====== Data shown ======

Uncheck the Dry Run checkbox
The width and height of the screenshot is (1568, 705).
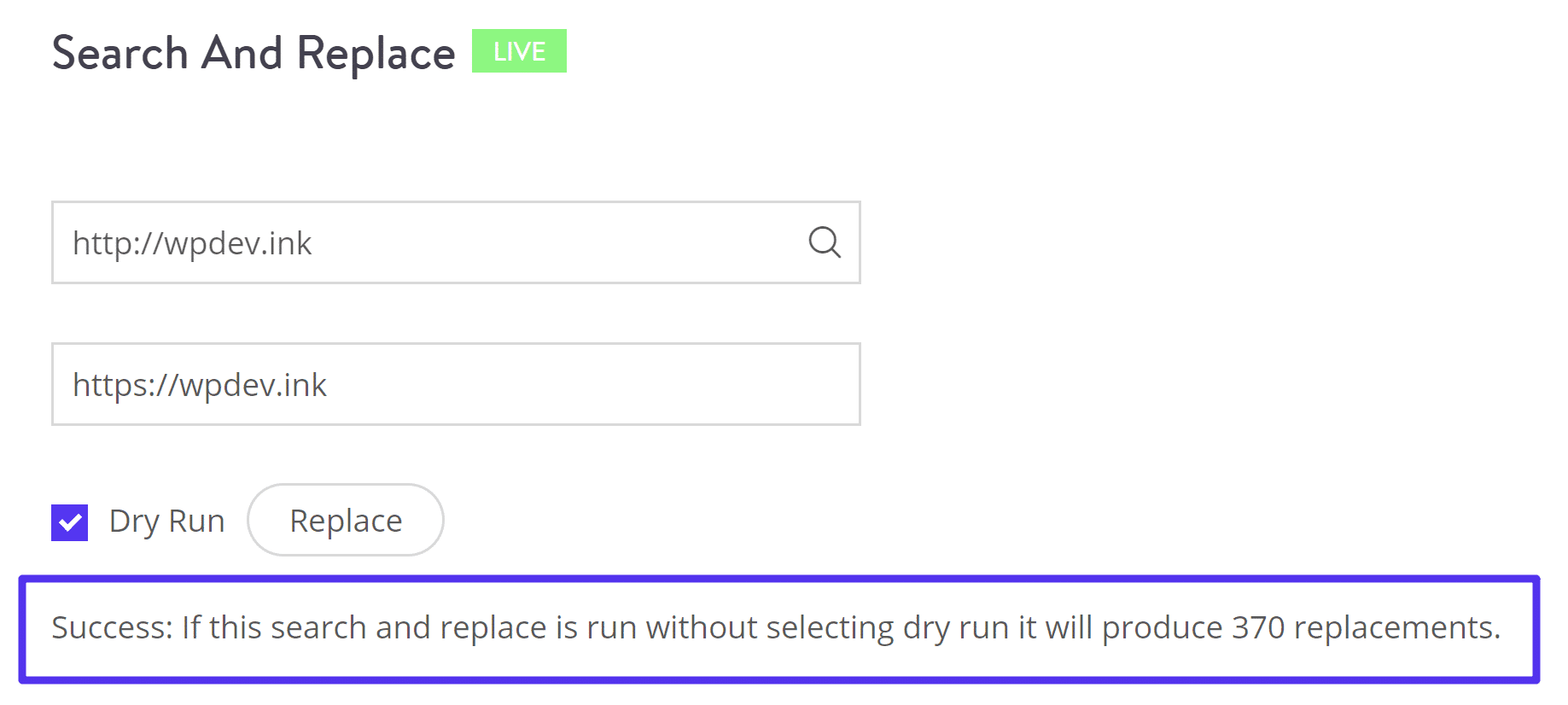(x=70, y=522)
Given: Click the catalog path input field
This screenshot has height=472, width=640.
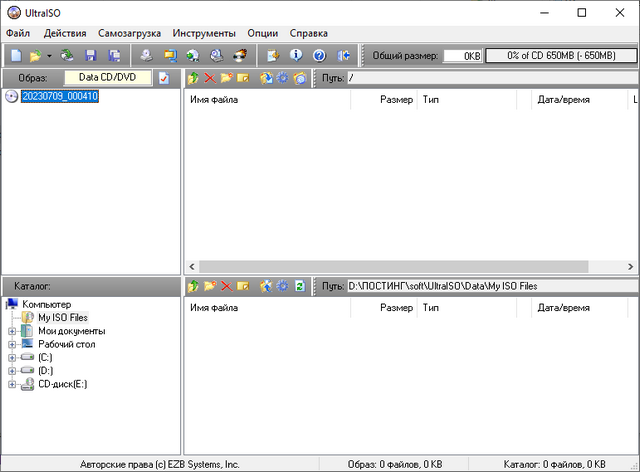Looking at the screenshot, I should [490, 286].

======

Requirements » Can you rewrite all of the data above with each "width" swapped for "breadth" and nothing else altered, leaving the pictures out?

Response »
Uncheck the Dry Run checkbox
The breadth and height of the screenshot is (1568, 705).
(x=70, y=522)
Given: Click the catalog path input field
This screenshot has height=472, breadth=640.
Looking at the screenshot, I should [490, 286].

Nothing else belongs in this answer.